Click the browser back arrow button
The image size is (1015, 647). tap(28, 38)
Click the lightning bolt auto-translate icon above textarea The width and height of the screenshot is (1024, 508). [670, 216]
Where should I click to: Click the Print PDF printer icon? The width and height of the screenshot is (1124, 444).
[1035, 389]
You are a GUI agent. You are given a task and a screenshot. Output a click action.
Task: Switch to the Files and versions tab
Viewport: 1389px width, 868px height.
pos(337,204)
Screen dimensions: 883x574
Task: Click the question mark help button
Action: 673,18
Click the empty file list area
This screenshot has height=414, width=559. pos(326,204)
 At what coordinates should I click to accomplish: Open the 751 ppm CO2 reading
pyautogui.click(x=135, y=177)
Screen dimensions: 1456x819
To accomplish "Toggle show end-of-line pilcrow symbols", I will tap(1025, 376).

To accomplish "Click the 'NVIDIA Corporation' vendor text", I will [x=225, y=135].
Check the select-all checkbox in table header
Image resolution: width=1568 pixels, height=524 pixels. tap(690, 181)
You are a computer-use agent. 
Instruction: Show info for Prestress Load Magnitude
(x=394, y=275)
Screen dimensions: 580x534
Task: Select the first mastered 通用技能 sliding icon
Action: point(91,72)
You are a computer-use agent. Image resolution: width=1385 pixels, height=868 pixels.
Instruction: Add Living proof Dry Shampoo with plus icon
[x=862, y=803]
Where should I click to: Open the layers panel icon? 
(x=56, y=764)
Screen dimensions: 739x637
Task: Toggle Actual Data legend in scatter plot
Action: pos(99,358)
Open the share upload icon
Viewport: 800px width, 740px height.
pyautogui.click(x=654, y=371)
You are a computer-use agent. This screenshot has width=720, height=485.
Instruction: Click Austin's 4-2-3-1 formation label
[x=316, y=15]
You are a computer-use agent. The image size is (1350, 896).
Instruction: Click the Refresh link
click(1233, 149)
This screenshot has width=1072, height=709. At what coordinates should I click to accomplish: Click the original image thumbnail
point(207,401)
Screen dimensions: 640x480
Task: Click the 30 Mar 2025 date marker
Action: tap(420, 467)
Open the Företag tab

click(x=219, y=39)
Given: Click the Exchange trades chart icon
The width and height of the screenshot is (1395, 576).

• _Exercise details_
Each line from the one containing "Viewport: 800px width, 740px height." through the end of the material should be restated word for word; leave out every line before it.

• _Response area_
Viewport: 800px width, 740px height.
pyautogui.click(x=654, y=371)
You are a computer-use agent. This screenshot has width=720, height=485.
Instruction: Click Austin's 4-2-3-1 formation label
[x=316, y=15]
You are a computer-use agent. The image size is (1350, 896).
Instruction: Click the Refresh link
click(1233, 149)
This screenshot has width=1072, height=709. At what coordinates should I click to accomplish: Click the original image thumbnail
point(207,401)
Screen dimensions: 640x480
Task: Click the 30 Mar 2025 date marker
Action: tap(420, 467)
Open the Företag tab

click(x=219, y=39)
Given: Click the Exchange trades chart icon
The width and height of the screenshot is (1395, 576).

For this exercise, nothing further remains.